TASK DETAILS - Since pictures are not part of the copy, please output only the lines from the one with "All Rubber Stamps (178, 2141)" through the end of the data below, exactly as written.

Pixel coordinate grounding data -
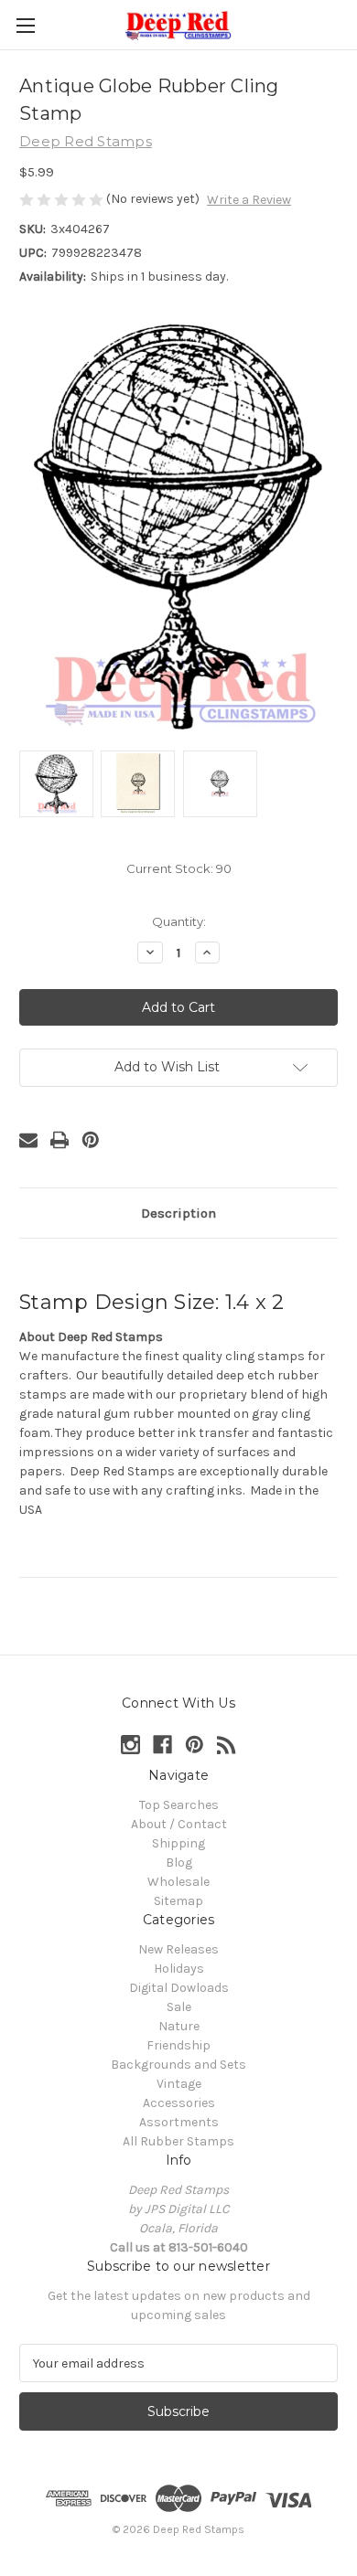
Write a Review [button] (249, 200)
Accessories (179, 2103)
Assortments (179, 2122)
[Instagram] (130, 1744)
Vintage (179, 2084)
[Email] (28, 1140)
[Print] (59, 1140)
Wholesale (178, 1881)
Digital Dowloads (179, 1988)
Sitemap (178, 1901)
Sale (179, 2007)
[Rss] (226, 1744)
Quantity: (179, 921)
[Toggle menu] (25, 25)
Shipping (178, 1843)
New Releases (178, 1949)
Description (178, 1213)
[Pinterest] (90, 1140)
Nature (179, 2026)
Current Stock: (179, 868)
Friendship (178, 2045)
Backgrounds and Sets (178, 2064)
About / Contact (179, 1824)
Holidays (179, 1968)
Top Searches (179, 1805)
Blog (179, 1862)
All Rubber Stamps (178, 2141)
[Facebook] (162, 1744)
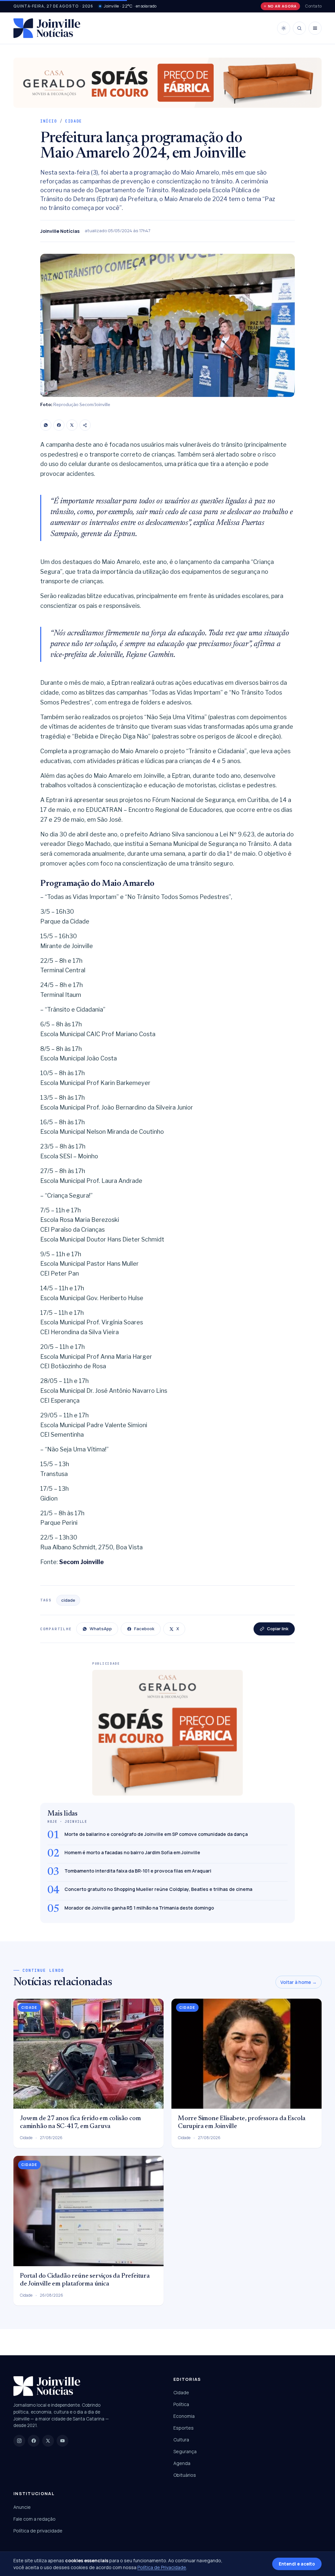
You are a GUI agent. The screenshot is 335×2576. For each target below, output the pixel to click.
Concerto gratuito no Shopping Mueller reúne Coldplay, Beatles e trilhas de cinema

OUTPUT -
All Rubber Stamps (178, 2141)
[Facebook] (162, 1744)
You are a GUI agent. The screenshot is 335×2576. For each target below, output the pixel to click.
Concerto gratuito no Shopping Mueller reúne Coldplay, Beatles e trilhas de cinema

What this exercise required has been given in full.